Limitations of SNP Arrays¶
SNP arrays are microchip-based tests that identify thousands of genetic markers across your DNA at once.
Unlike sequencing methods that read the actual DNA letters, arrays use pre-designed probes that bind to specific genetic variants.
While cost-effective and quick, this sampling approach means arrays only detect variants at predetermined locations (only ~0.02% of DNA) - missing most of rare mutations and structural variations.
This technology is perfect for ancestry insights and common health markers, but provides only a snapshot rather than a comprehensive view of your genetic makeup.
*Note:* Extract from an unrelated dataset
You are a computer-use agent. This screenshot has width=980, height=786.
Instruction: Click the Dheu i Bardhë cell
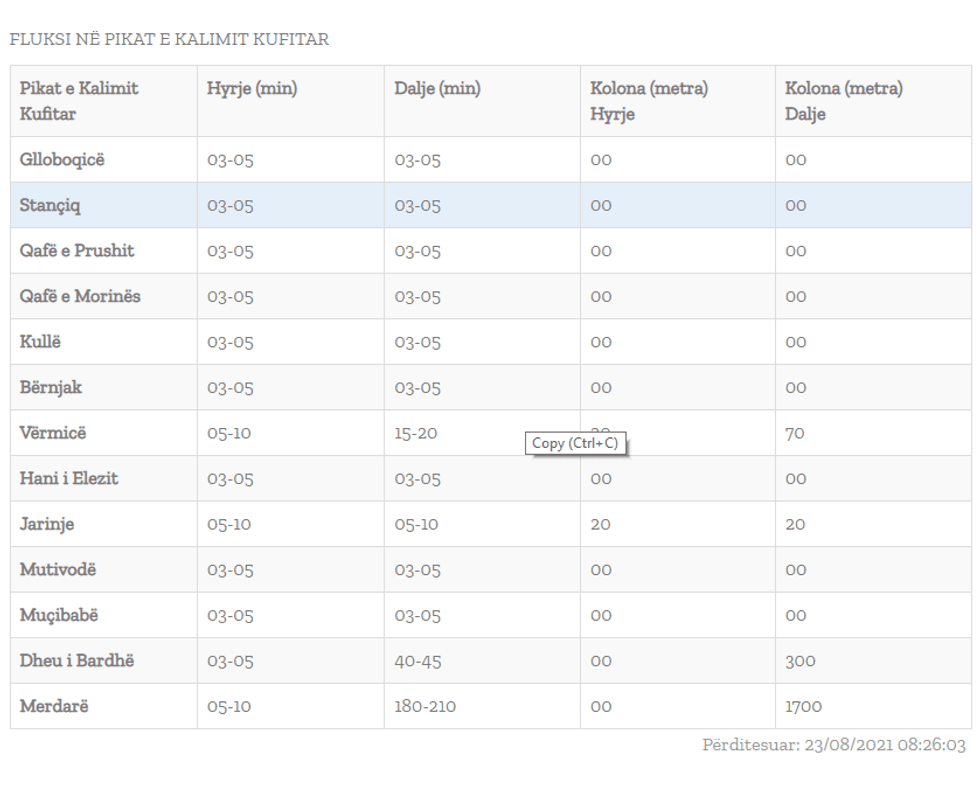pyautogui.click(x=77, y=660)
Here is a comparison of SNP Array and Whole Genome Sequencing data:
Comparison: SNP Array vs Whole Genome Sequencing¶
| Feature | SNP Array | WGS |
|---|---|---|
| Number of locations tested | About 700 thousands | Whole DNA (3 billion) |
| Typical number of reported variants | 140 thousands | 3.5 Million |
| Types of variants detected | Common SNPs and some small insertions/deletions. Can identify large copy number variants (CNVs) and copy-neutral loss of heterozygosity. | single nucleotide variants (SNVs), Small insertions and deletions (indels), Mitochondrial variants, Repeat expansions, Copy Number Variants (CNVs), structural variants (SVs), including balanced rearrangements |
| Insertions / Deletions | Reported as I and D, missing crucial details. | Reported as they appear. Accuracy depends on processing pipeline. |
| Allelic Depths | Not Available | Usually reported. 10-40x on average |
| Rare Variants Detection | Only predefined positions. High error rate (Source). | All variants can be detected |
| Novel Mutations | Can't detect | Fully detectable |
| Cost | $50-200 | $300-800 |
| Useful for | Ancestry, common traits | Clinical diagnosis, rare disease, comprehensive analysis |
| Copy Number Variants | Common ancestry-related CNVs only (rarely disease-related; limited detection, mostly large and benign CNVs) | Comprehensive CNV detection (all sizes, including rare and disease-associated CNVs, depending on analysis pipeline) |
Supported Technologies¶
Gene Inspector Pro supports raw data from WGS, WES, and SNP Arrays.
Special Considerations about SNP Arrays¶
False Positives
Based on our tests, there are plenty of false positive variants reported by SNP arrays.
To reduce number of false positives, GIP labels any variant detected by SNP arrays with a Minor Allele Frequency below 0.0001 as Low Quality.